判例時報2147号で紹介された東京地裁平成24年1月25日判決です。




「相続させる遺言」というのは,遺言者が特定の遺産を特定の相続人に「相続させる」という記載をした遺言を残した場合,その遺産は特別の事情がない限り,相続発生(遺言者の死亡)と同時に指定された相続人が相続するという効果があるとされています(平成3年に出された有名な最高裁の判決で,裁判長の名を冠して「香川判決」などと呼ばれています。)。




具体的な意味としては,例えば,遺産が不動産であった場合,指定された相続人は単独で自分の名義に移転することができるということであり,他の相続人と共同して登記手続(共同登記)しなくてよいということです。当然のことのようですが,香川判決が出る前までは,裁判所の考え方として「相続させる遺言」があったとしても,共同登記しなければならないという考え方も有力でした。




そして,「相続させる」遺産が不動産である場合には,遺言に遺言執行者が指定されてしたとしても,その不動産が亡くなった遺言者の名義のままである限りは,登記手続きすることができるのは当該相続人のみであって,遺言執行者は登記手続を行う権利も義務も有しないとされています。




それでは,特定の相続人に「相続させる」遺産が銀行の預金であった場合にも,不動産と同様に,遺言で遺言執行者が指定されていたとしても,遺言執行者は銀行に対して払戻しを求めることができないのか,それとも,遺言執行者が払戻しを求めたうえで,そののちに,遺言に沿って当該相続人に配分するということができるのかということが争いになったのが,本件の裁判でした。




裁判所は,不動産の場合と異なって,「相続させる」遺言があった場合でも,遺言執行者は単独で銀行に対して払戻しを求めることができると判断しました。




その理由としては,単独での登記手続を認めている法務局の場合と異なって,特定の預金を「相続させる」という遺言があったとしても,銀行実務上,すべての相続人に相続届を記載押印させて印鑑証明書の添付まで求めることがあり

(なお,本件の銀行もそういう取扱いであったと認定されています),それでは,せっかく「相続させる」遺言があったとしても,相続人全員の協力がないと預金を払い戻すことができなくなってしまうので,なお遺言執行者に預金の払い戻し請求を認めて遺言の執行を行わせる実益があり,遺言執行者の権限を定めた民法1012条1項の「遺言の執行に必要な一切の行為」に含まれるしました。

(語句と要素の位置特定データ)

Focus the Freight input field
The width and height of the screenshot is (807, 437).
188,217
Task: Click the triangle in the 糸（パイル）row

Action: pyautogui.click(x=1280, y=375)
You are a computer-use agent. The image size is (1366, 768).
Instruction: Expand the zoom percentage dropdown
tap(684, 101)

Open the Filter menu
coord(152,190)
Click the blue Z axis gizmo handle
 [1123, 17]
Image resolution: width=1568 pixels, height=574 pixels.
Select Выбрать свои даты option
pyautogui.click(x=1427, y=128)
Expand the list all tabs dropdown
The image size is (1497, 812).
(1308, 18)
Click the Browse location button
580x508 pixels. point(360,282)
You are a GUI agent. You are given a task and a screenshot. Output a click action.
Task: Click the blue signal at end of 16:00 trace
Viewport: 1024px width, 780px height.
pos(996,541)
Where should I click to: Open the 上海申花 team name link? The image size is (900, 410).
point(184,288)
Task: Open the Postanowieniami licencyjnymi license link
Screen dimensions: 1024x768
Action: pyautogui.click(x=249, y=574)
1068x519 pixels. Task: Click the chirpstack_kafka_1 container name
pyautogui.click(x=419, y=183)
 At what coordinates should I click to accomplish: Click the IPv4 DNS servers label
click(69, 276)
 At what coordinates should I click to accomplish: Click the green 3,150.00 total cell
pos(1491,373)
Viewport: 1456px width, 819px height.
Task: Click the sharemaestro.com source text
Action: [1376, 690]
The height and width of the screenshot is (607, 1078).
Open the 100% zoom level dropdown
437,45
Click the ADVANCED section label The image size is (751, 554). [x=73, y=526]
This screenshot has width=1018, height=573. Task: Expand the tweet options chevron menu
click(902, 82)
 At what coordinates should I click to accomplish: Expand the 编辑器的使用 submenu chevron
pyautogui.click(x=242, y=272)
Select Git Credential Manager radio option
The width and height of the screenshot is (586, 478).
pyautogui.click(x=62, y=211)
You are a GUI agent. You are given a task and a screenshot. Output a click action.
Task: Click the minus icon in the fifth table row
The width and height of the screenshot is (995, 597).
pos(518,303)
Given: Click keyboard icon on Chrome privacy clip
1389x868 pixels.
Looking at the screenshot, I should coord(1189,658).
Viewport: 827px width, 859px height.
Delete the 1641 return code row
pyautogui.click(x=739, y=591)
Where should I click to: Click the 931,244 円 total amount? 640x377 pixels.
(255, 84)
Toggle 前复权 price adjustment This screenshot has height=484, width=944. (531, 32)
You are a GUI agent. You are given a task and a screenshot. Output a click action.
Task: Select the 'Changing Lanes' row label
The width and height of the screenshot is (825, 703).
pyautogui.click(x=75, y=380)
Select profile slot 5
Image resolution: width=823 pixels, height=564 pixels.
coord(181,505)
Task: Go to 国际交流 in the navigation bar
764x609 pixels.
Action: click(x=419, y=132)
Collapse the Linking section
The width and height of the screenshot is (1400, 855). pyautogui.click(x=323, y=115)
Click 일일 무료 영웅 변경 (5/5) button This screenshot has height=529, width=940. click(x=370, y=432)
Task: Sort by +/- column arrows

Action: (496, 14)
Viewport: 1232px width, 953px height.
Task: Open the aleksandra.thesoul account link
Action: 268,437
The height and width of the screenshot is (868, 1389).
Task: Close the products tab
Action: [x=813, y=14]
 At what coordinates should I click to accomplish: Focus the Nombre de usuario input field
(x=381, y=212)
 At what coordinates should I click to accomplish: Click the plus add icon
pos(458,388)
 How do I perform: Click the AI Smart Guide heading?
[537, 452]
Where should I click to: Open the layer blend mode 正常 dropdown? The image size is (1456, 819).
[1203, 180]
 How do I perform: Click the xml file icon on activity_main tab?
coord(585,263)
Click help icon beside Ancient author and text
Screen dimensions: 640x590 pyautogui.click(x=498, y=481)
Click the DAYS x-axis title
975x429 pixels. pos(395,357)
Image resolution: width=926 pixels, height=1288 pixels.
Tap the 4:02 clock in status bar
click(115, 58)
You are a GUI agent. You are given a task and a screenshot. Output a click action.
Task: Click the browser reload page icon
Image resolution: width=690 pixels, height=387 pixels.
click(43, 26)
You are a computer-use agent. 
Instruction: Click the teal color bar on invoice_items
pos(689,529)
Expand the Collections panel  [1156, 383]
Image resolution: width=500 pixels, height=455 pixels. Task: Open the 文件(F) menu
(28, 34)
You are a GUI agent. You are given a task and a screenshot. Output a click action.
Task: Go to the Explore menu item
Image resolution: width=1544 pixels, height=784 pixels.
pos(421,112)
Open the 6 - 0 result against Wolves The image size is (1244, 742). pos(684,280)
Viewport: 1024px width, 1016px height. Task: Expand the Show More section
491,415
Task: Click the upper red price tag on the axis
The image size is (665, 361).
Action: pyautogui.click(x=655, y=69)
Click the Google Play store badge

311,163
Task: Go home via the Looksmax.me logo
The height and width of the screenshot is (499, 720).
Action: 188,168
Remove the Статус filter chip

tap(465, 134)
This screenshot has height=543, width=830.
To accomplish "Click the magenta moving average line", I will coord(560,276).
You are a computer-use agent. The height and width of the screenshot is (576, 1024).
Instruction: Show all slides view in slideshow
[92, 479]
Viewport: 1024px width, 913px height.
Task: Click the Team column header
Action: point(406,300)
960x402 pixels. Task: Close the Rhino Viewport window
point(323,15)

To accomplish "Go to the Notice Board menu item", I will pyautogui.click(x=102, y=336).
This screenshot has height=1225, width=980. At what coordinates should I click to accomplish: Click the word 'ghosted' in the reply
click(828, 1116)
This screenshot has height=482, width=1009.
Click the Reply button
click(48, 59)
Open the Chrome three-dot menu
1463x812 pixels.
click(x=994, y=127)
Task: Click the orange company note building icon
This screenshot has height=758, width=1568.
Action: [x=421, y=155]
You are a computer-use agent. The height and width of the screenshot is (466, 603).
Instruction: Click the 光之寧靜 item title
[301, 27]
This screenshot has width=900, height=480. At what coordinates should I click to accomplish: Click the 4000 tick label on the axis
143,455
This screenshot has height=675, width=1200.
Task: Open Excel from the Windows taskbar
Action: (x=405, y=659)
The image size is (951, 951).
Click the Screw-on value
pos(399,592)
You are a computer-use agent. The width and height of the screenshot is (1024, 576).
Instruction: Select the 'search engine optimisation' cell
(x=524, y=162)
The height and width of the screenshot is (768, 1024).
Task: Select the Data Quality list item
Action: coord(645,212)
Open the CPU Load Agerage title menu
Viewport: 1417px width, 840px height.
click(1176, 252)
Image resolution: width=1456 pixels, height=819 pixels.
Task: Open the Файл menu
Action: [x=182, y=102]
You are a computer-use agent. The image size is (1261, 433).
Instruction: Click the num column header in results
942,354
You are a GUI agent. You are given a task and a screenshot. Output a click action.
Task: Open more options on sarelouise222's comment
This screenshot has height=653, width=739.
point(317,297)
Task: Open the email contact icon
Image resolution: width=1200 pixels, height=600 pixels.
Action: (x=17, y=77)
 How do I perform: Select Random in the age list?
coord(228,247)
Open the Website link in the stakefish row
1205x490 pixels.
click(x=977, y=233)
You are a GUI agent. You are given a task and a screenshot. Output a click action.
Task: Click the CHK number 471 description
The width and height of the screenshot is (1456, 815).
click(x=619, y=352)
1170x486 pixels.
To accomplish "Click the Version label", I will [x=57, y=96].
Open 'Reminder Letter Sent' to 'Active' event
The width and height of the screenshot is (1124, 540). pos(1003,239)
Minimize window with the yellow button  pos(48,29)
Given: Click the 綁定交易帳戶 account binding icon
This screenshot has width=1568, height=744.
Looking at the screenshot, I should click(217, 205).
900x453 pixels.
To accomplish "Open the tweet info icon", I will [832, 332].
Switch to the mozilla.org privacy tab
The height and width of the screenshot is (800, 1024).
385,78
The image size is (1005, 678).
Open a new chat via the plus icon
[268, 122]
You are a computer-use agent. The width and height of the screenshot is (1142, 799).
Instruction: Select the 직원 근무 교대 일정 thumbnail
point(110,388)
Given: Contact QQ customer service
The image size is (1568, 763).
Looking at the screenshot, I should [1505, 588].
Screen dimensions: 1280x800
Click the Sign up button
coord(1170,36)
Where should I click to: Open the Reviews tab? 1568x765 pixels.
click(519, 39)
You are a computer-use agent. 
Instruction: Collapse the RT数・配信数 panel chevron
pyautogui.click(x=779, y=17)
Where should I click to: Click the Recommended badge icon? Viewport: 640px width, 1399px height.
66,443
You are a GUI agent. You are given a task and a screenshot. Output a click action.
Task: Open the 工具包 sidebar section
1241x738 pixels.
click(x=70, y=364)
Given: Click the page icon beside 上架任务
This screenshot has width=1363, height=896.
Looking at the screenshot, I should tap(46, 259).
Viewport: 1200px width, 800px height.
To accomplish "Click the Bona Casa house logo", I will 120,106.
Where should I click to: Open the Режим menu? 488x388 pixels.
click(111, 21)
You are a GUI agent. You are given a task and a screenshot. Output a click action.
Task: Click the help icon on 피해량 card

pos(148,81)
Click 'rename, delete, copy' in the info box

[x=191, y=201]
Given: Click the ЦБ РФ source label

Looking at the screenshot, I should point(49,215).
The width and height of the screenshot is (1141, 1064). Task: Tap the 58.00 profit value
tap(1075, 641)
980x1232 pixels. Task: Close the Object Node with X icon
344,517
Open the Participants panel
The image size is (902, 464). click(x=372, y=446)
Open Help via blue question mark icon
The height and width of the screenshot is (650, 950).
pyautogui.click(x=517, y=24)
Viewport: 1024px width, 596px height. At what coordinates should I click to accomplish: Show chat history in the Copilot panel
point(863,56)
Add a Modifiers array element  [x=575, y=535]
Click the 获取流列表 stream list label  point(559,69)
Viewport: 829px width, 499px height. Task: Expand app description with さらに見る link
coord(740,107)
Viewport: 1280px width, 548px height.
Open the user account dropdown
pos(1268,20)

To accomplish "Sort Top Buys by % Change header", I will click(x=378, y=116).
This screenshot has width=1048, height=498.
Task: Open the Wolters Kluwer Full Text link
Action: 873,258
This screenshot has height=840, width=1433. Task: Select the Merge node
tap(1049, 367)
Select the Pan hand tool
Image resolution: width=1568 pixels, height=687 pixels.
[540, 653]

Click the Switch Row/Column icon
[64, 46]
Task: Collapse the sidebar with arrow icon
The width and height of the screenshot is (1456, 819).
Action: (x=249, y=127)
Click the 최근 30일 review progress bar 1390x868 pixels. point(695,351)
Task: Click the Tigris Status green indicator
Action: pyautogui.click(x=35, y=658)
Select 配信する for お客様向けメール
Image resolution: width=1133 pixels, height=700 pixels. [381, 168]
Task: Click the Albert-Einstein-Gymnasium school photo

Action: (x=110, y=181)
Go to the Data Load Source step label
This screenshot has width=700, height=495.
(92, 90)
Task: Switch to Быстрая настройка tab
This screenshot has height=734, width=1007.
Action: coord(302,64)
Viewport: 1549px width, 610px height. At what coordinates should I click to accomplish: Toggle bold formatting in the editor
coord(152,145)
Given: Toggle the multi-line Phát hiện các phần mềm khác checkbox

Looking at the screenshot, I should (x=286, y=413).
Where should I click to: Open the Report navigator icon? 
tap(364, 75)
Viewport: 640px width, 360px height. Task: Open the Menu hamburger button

課題の目標 -
「相続させる遺言」についての文章のうち、「具体的な意味としては,例えば」から始まり「務も有しないとされています。」まで続く部分を、「香川判決」を「平成3年の最高裁判決」に置き換えて書き換えよ。 エントリは使わなくてよい。

課題の解答 -
具体的な意味としては,例えば,遺産が不動産であった場合,指定された相続人は単独で自分の名義に移転することができるということであり,他の相続人と共同して登記手続(共同登記)しなくてよいということです。当然のことのようですが,平成3年の最高裁判決が出る前までは,裁判所の考え方として「相続させる遺言」があったとしても,共同登記しなければならないという考え方も有力でした。




そして,「相続させる」遺産が不動産である場合には,遺言に遺言執行者が指定されてしたとしても,その不動産が亡くなった遺言者の名義のままである限りは,登記手続きすることができるのは当該相続人のみであって,遺言執行者は登記手続を行う権利も義務も有しないとされています。